The club opened on 29 May 1874 with the aim to be available to both men and women. It formed under a committee formed of both sexes, under the presidency of James Stansfeld, Member of Parliament for Halifax.[1] It had initially set the limit for members at 600, with some 350 elected two weeks prior to opening.[2] The club came in for criticism because of its progressive view of women's rights, but also saw supporters join its ranks such as Edward Cortenay MP.[3] However, it was not immediately popular and by January 1879, it had to raise the subscription fees in order to make up the shortfall due to the lack of numbers.[4] A year later, it was said to have suffered from more withdrawals than new admissions and this was blamed on the poor quality of the food being served there.[5] However, by the end of the decade, memberships had reached 600 and the club was considering moving to larger premises.[6]

A rectangular calling card printed with "Marquess of Queensberry" in copperplate script.
The Marquess of Queensberry's calling card with the handwritten offending inscription "For Oscar Wilde posing Somdomite [sic]". The card was marked as exhibit 'A' in Wilde's libel action.

On 28 February 1895, the club became notorious for being the location of the incident that began the first trial of Oscar Wilde, who was a member of the Albermarle. The Marquess of Queensberry burst into the club, demanding to see Wilde.[7] His entry was blocked by the porter, so instead Queensberry left a calling card with the note "For Oscar Wilde, posing somdomite" (sic).[8][9] This resulted in Wilde's failed libel action and subsequent criminal prosecution.[10]

At the turn of the 20th century, the club remained successful with vacancies only usually arising through the deaths of current members.[11]

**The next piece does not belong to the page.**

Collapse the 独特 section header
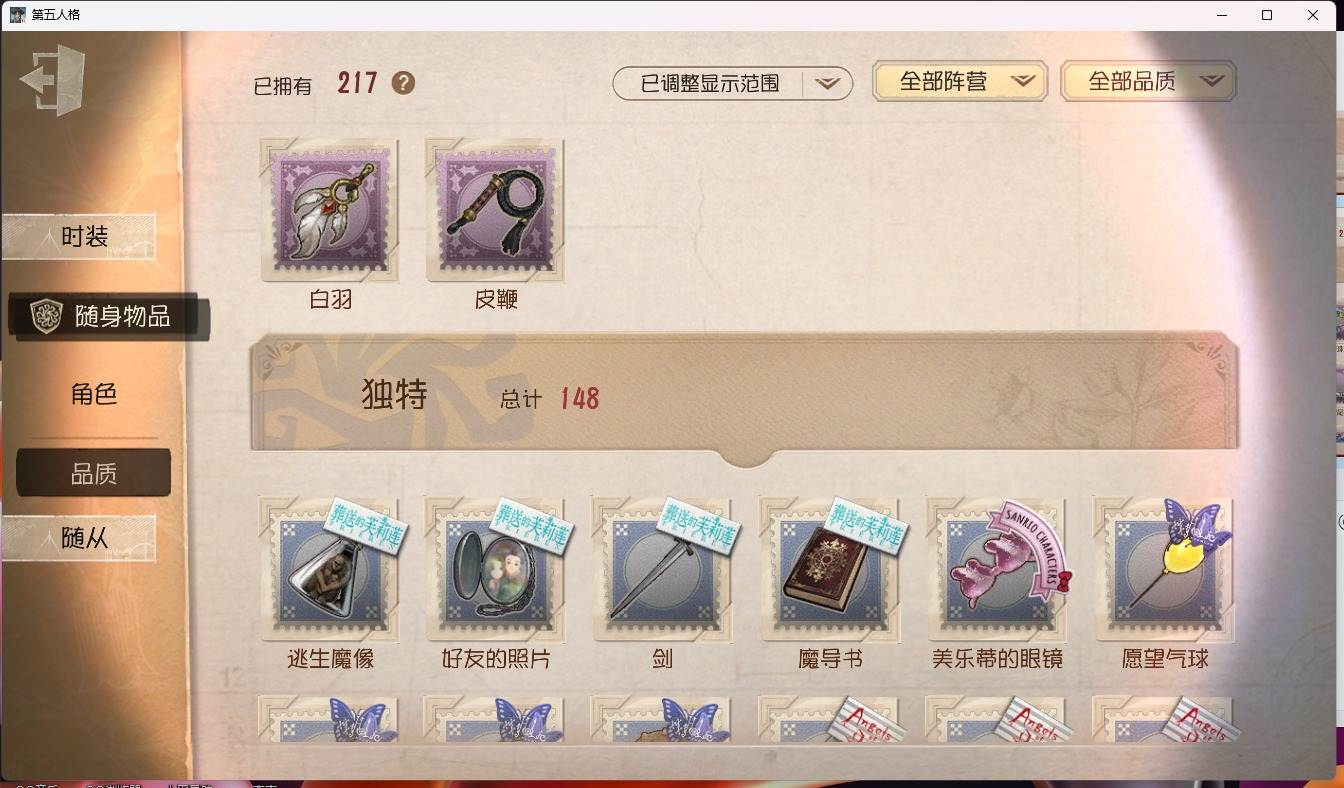1344x788 pixels. pos(744,396)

Because of the club's prominent place in the proceedings, and its being named at the trial, it fell into disrepute. Seeking to distance itself, it moved into Ely House at 37 Dover Street in 1909.[12] The site underwent a refit in 1910 to make the premises better suited to the club; it had previously been used as a residence for the Bishop of Ely.[13]

See also[edit]


  1. ^ "Special Correspondence". Leeds Mercury (11589). British Newspaper Archive. 2 June 1875. p. 8. Retrieved 22 September 2014. (Subscription required (help)).
  2. ^ "Latest". Sheffield Daily Telegraph (6209). British Newspaper Archive. 6 May 1875. p. 3. Retrieved 22 September 2014. (Subscription required (help)).
  3. ^ "Archdeacon Matthias and Our "Wicked Women"". Isle of Man Times. XVII (869). British Newspaper Archive. 29 December 1877. p. 3. Retrieved 22 September 2014. (Subscription required (help)).
  4. ^ "The Albemarle Club". North & South Shields Daily Gazette. XXX (7321). British Newspaper Archive. 25 January 1879. p. 3. Retrieved 22 September 2014. (Subscription required (help)).
  5. ^ "Our London Letter". Dundee Courier & Argus (8373). British Newspaper Archive. 21 May 1880. p. 4. Retrieved 22 September 2014. (Subscription required (help)).
  6. ^ "London Letter". Sheffield Daily Telegraph (10664). British Newspaper Archive. 21 December 1889. p. 5. Retrieved 22 September 2014. (Subscription required (help)).
  7. ^ "A Scandal In High Life". The Yorkshire Herald (13649). British Newspaper Archive. 4 March 1895. p. 5. Retrieved 22 September 2014. (Subscription required (help)).
  8. ^ "The Real Trial of Oscar Wilde". Publishers Weekly. 27 October 2003. Retrieved 22 September 2014.
  9. ^ "Marquis of Queensberry Charged With Libel". Taunton Courier, and Western Advertiser (4504). British Newspaper Archive. 13 March 1895. p. 8. Retrieved 22 September 2014. (Subscription required (help)).
  10. ^ "The Prosecution of Oscar Wilde". The Citizen. 20 (87). British Newspaper Archive. 11 April 1895. p. 4. Retrieved 22 September 2014. (Subscription required (help)).
  11. ^ "Clubs for Ladies". Cheltenham Looker-On (3580). British Newspaper Archive. 1 November 1902. p. 16. Retrieved 22 September 2014. (Subscription required (help)).
  12. ^ "Ely House". Mallett Antiques. Archived from the original on 2014-09-24. Retrieved 22 September 2014.
  13. ^ Randall, Katie (January 2013). "Treasure trove". Mayfair (14): 87–89.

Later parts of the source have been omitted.